La Carte des trois provinces et des 36 îles de Ryukyu du livre Sangoku Tsuran Zusetsu (Aperçu général des trois royaumes) écrit en 1785 par Hayashi Shihei, un savant de Sendai, est la première carte japonaise faisant référence aux Diaoyu Dao. Elle présente celles-ci dans la même couleur que celle de la partie continentale de la Chine, en faisant une partie de la Chine. En revanche, les Diaoyu Dao ne sont mentionnées ni dans la Carte du grand Japon dressée en 1876 par l’État-major général du Ministère japonais de l’Armée, ni dans la Carte complète des îles de Ryukyu, annexée aux Nouvelles Annales des Ryukyu publiées en 1873, ni dans la Carte du grand Japon aux préfectures réorganisées publiée en 1875, ni dans les cartes d’Okinawa des Annales d’Okinawa publiées en 1877.

Mandaté par le gouvernement des Qing, le jésuite français Michel Benoît, installé en Chine depuis 1744, a dressé en 1767 la Grande carte géographique universelle dans laquelle les Diaoyu Dao étaient marquées au large des côtes chinoises selon leur prononciation dans le dialecte du Sud du Fujian. Dans A New Map of China from the Latest Athorities parue au Royaume-Uni en 1811, les Diaoyu Dao étaient clairement considérées comme une partie du territoire chinois. Sur la Carte de la Côte est de Chine : de Hong Kong au golfe Liao-Tung dressée par la marine britannique en 1877, les Diaoyu Dao étaient rattachées à Taiwan et se distinguaient clairement des Nansei Shoto du Japon. Cette carte a été par la suite largement utilisée dans les échanges internationaux.
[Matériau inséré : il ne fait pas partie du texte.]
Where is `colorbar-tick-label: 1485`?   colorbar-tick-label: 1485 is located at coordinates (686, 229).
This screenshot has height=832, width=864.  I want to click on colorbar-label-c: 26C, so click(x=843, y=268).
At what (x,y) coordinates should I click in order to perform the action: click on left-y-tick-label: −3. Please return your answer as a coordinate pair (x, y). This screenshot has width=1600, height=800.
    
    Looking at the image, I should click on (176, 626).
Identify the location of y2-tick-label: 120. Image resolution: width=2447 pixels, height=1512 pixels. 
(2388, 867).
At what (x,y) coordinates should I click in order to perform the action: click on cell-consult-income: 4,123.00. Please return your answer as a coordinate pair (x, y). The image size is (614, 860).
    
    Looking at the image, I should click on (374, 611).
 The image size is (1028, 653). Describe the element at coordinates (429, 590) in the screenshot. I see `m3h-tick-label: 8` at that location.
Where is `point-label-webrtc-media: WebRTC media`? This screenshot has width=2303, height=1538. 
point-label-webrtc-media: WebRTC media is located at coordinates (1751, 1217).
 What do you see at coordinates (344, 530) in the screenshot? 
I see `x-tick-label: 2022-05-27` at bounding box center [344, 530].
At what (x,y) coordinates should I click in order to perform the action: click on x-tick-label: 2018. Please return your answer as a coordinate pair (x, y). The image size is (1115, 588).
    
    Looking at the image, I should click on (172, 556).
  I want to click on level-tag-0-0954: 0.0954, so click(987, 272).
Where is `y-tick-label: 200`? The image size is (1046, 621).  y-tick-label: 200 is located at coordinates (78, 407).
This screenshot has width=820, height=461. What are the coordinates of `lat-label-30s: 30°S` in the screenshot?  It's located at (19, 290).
Tout cela prouve que la Chine a découvert les Diaoyu Dao au plus tard au début du 15e siècle et les a gérées comme une partie de Taiwan. C’est un fait reconnu par la communauté internationale, y compris le Japon. Cela montre que les Diaoyu Dao n’étaient nullement « terra nullius » et que le discours selon lequel le Japon aurait acquis la « souveraineté » sur ces îles par « occupation » constitue un pur mensonge historique qui ne mérite même pas d’être démenti.

II. L’occupation des îles chinoises Diaoyu Dao par le Japon est un acte illégal, nul et non avenu.

1. Les visées du Japon sur les Diaoyu Dao datent de la fin du 19e siècle.

Après s’être emparé des îles de Ryukyu en 1879, le Japon s’est mis immédiatement à étendre sa mainmise sur les îles chinoises Diaoyu Dao. En 1884, le Japonais Tatsushiro Koga est monté sur Diaoyu Dao et prétendait qu’elle étaient « terra nullius ». Entre septembre et novembre 1885, le gouvernement japonais a envoyé en secret trois missions d’enquête sur ces îles qui ont conclu que ces « terras nullius » étaient en fait les îles Diaoyutai, Huangwei Yu et Chiwei Yu décrites dans le Récit du voyage au Chuzan et bien connues des missions impériales des Qing pendant leur voyage aux Ryukyu.